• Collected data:
--------------------------------------------------
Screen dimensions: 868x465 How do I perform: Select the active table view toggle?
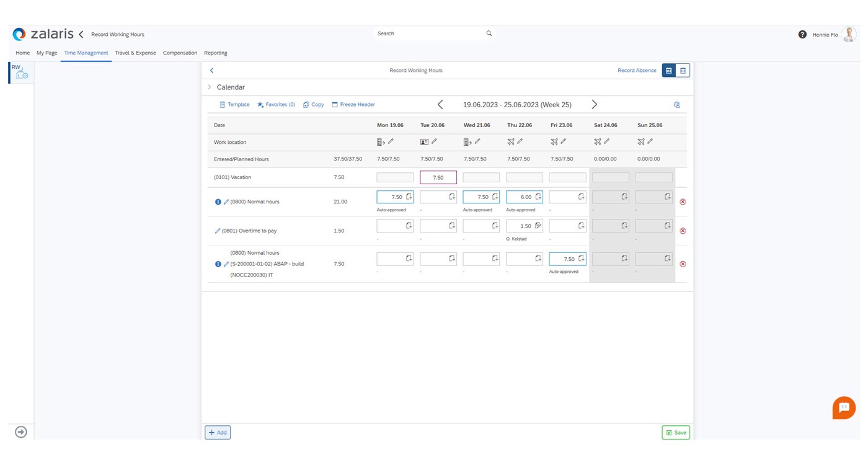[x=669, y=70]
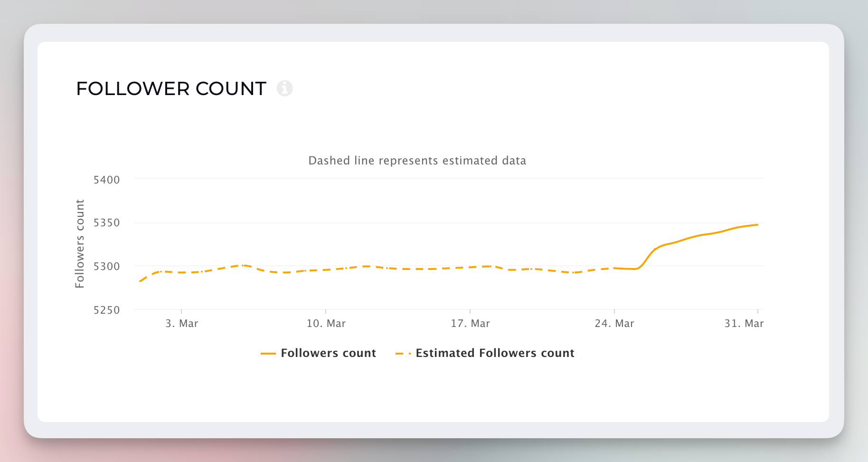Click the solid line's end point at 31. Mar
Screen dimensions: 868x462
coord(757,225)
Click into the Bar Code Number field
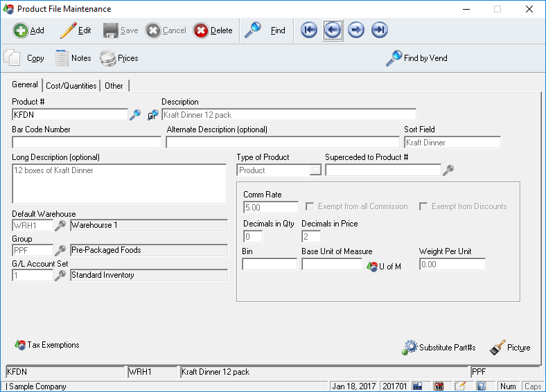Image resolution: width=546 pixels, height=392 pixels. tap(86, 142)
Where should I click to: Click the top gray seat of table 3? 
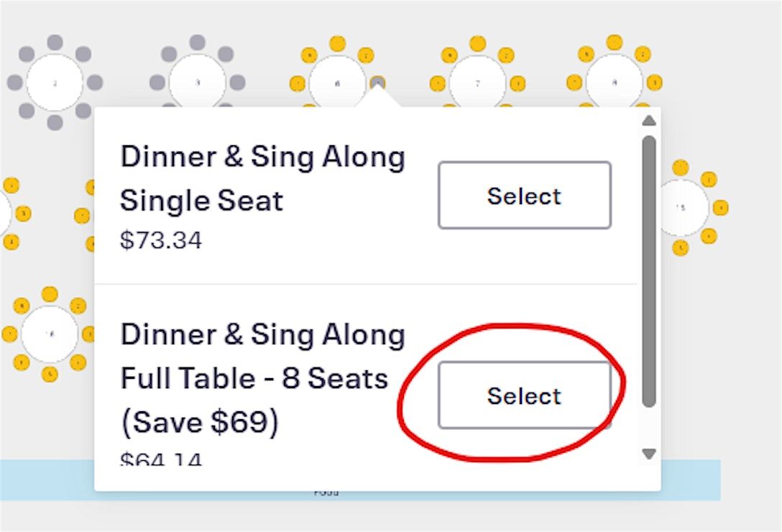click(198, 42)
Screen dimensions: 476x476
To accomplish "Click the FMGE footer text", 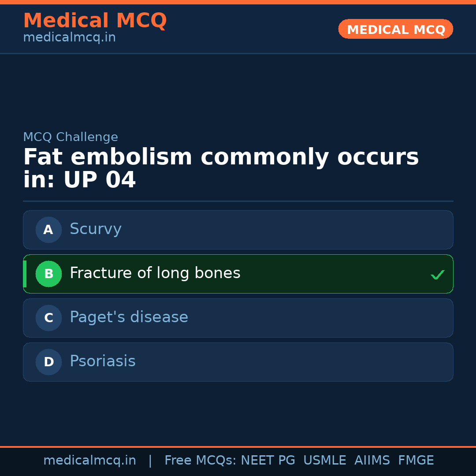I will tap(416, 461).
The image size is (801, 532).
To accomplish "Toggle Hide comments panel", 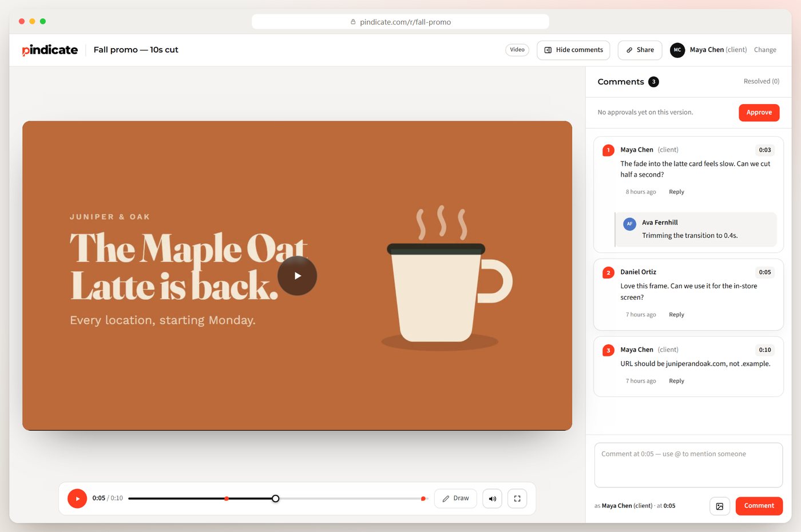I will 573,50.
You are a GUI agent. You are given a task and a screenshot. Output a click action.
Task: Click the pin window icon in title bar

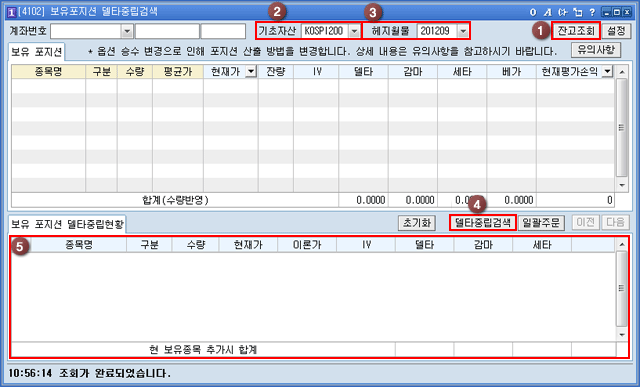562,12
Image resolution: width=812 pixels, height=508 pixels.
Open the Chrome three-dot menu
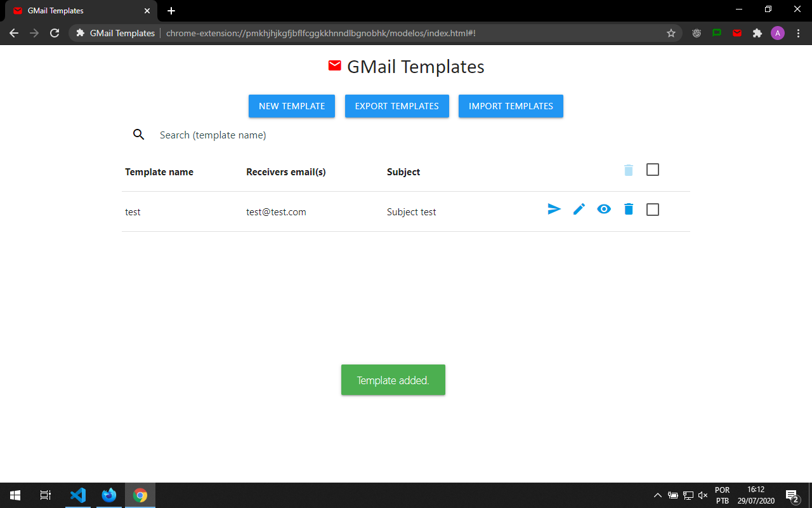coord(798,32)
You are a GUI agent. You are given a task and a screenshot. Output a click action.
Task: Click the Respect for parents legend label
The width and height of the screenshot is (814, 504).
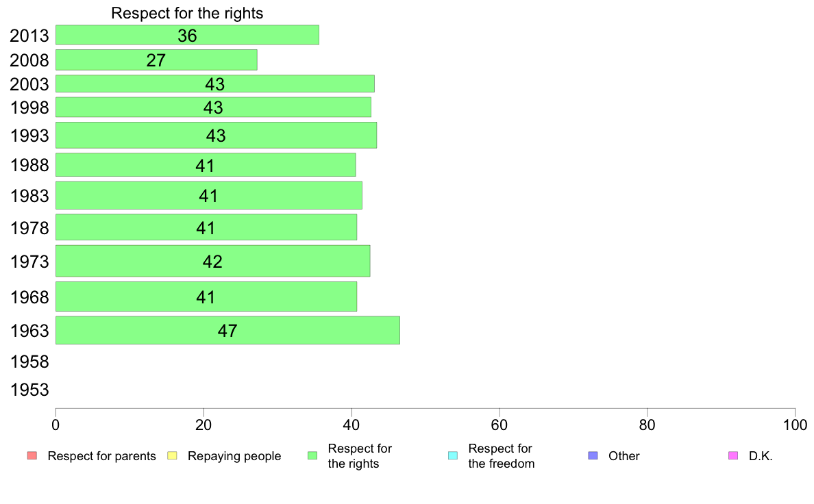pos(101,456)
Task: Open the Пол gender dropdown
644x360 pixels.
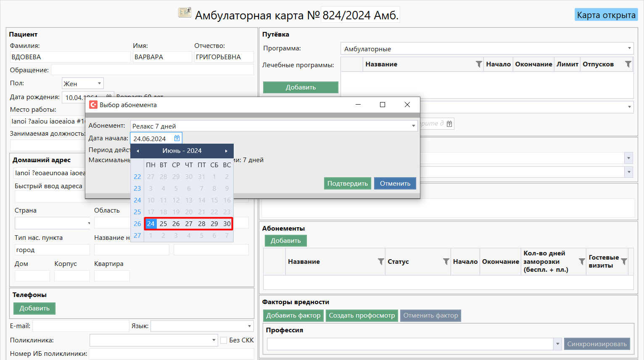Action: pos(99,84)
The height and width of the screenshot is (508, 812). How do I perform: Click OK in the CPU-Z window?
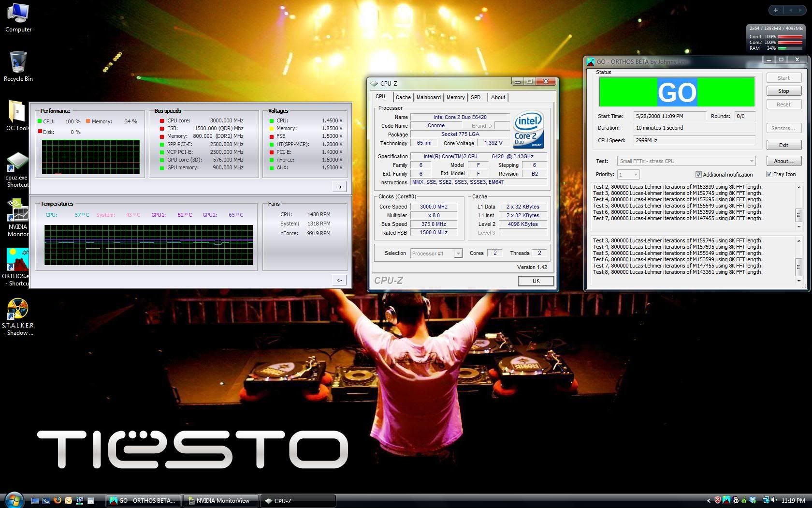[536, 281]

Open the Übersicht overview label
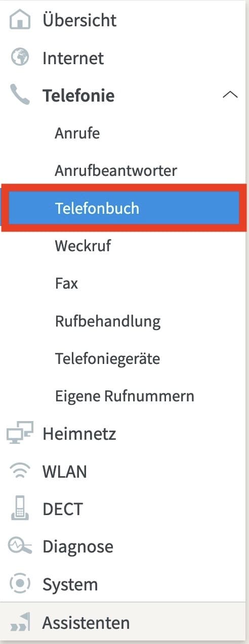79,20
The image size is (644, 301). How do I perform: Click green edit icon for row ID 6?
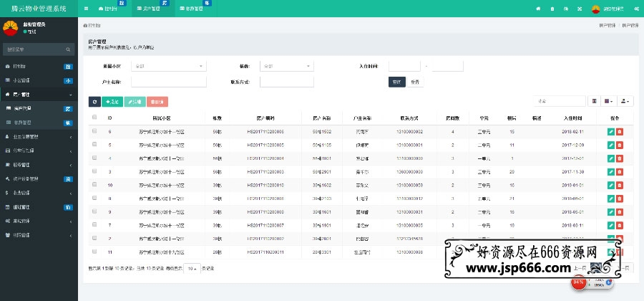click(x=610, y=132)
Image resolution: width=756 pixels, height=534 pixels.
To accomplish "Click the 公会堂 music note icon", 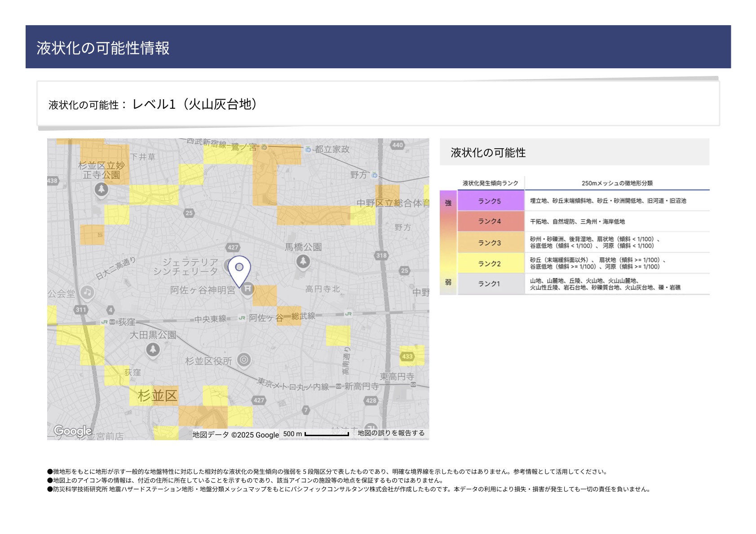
--------------------------------------------------
• Task requirements: Please copy the data above word for word, but only from the line that contains "644x360 pixels." through the final line, both included, and without the pictures.

• Output for this exercise:
644x360 pixels.
Action: pos(99,84)
The height and width of the screenshot is (508, 812). How do I perform: Click OK in the CPU-Z window?
[536, 281]

Open the Übersicht overview label
79,20
The image size is (644, 301). How do I perform: Click green edit icon for row ID 6?
click(x=610, y=132)
Image resolution: width=756 pixels, height=534 pixels.
To accomplish "Click the 公会堂 music note icon", 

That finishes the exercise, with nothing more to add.